In the forum thread on pump rub below, where does one reply suggest looking for a fluid leak?

→ Passage to read

☆ ☆ ☆ ☆ ☆ ☆ ☆

# 3/4 ton Pump Rub



## Squires (Jan 9, 2009)

Is this only on the electronic transfercase models or the manuel shift trucks as well?
What can you look for without opening something up?
Looking as a 2000 3/4 regcab longbox with 50,000km's
Has dump insert,plow, and a new trans installed at the dealer in april of this year.
Govt fleet vehicle, all dealer maintained.
Thanks


----------



## SHAWZER (Feb 29, 2012)

Okay, I will ask. What do you mean by pump rub?


----------



## Plowtoy (Dec 15, 2001)

Im not sure of what transfercases it affects, but I under stand that over time a hole will rub through in some transfercases where the oil pump gear is held in place. I would be looking for a fluid leak near the rear output housing. Other than that, without tearing it apart, I dont think there is anyway to tell.


----------



## goel (Nov 23, 2010)

I had one go on a 2003. No warning, no idea it was gone until the truck got stuck one day. Put it in 4x4 and nothing. 
Apparently their is an upgrade available that I found out after it went.


----------



## tuney443 (Jun 25, 2006)

There is no way to tell if your case is being gnawed on by the infamous pump rub unless you pull it apart or wait till the inevitable occurs.Lots of aftermarket fixes out there usually with some slick stainless steel hardware.


----------



## goel (Nov 23, 2010)

☆ ☆ ☆ ☆ ☆ ☆ ☆

→ Supplied material

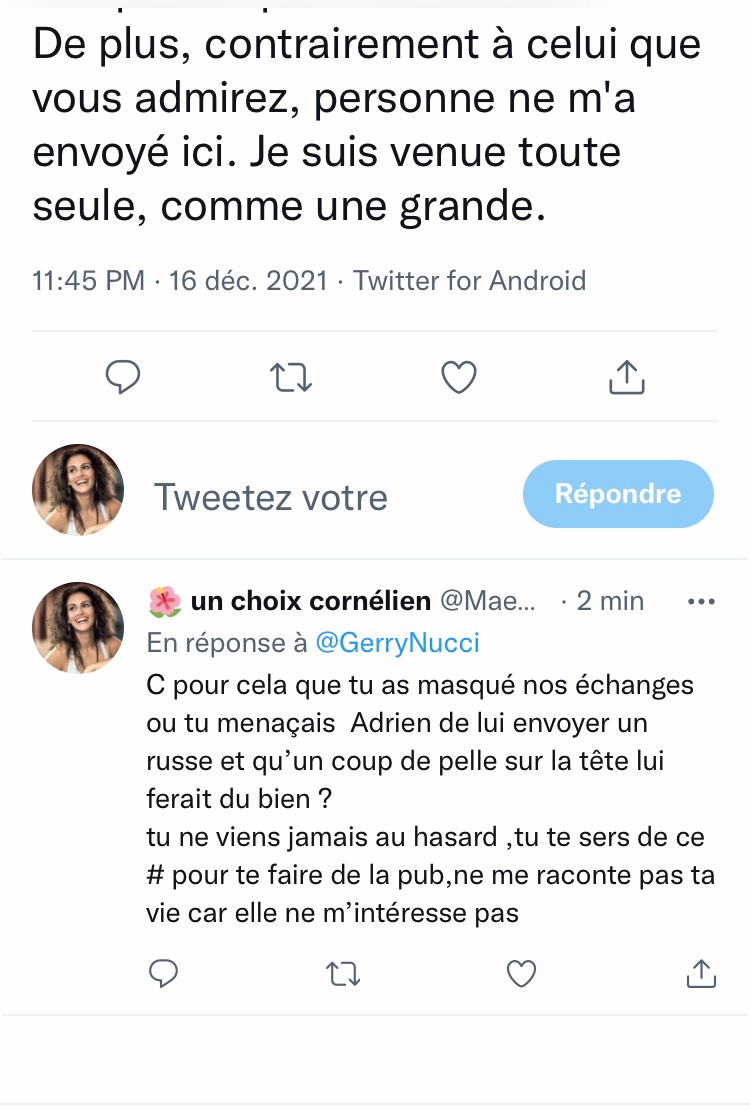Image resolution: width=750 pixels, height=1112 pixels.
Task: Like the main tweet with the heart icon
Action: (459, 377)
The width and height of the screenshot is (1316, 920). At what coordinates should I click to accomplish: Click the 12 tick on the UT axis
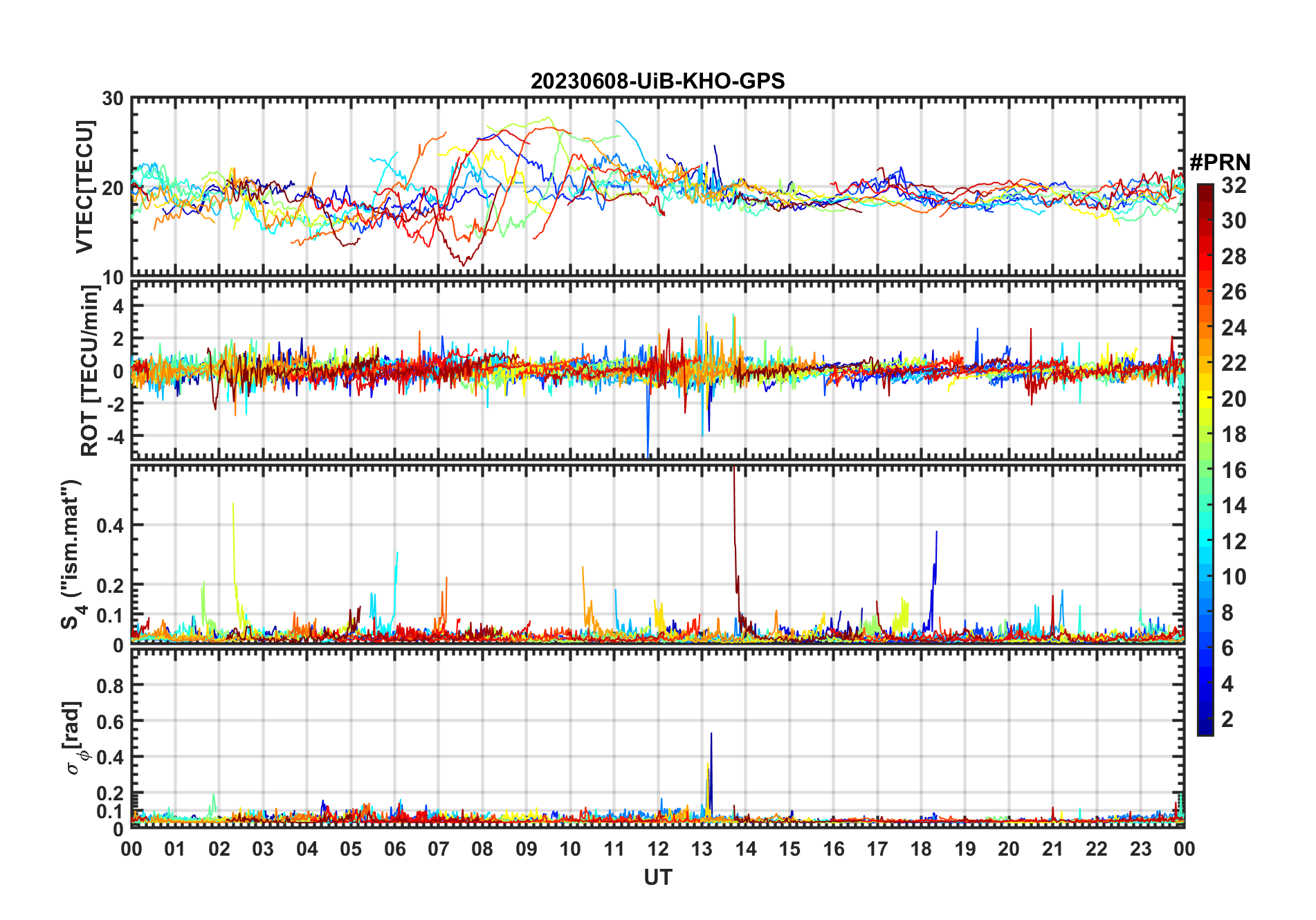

☆ ☆ ☆ ☆ ☆ ☆ ☆

→ Complete output
Near the rear output housing.